» **REQUIREMENTS**: Write out, with no changes, the part of the entries below that opens at the very first line and closes with the line containing "coord(201,164)", including both of those lines.

» **SUPPLIED MATERIAL**:

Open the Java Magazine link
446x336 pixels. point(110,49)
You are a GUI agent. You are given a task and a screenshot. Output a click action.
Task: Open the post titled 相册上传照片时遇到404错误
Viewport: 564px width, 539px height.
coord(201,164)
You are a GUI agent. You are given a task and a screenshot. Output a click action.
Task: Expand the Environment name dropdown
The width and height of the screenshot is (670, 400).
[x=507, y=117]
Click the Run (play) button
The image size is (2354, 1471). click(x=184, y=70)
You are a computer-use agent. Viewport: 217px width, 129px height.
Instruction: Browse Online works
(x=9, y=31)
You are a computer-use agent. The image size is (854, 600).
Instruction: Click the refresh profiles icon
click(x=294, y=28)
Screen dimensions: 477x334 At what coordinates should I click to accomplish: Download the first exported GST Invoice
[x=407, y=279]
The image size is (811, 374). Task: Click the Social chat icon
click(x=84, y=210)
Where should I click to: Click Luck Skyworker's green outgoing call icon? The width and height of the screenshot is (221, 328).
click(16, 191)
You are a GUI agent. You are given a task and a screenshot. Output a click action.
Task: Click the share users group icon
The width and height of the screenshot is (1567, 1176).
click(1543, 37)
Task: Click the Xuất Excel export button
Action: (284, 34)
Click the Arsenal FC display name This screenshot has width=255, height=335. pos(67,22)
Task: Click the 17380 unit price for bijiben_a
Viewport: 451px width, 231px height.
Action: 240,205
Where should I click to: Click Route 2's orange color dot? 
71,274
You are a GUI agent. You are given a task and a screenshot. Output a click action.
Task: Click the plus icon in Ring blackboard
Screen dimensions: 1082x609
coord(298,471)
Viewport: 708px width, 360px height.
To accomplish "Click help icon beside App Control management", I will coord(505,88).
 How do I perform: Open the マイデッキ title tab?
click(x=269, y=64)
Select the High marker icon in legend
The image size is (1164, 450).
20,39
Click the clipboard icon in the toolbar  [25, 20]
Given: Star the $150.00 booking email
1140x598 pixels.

» **EXPECTED ANSWER**:
Open the Java Magazine link
446x336 pixels. point(110,49)
You are a GUI agent. You are given a task and a screenshot. Output a click action.
Task: Open the post titled 相册上传照片时遇到404错误
Viewport: 564px width, 539px height.
coord(201,164)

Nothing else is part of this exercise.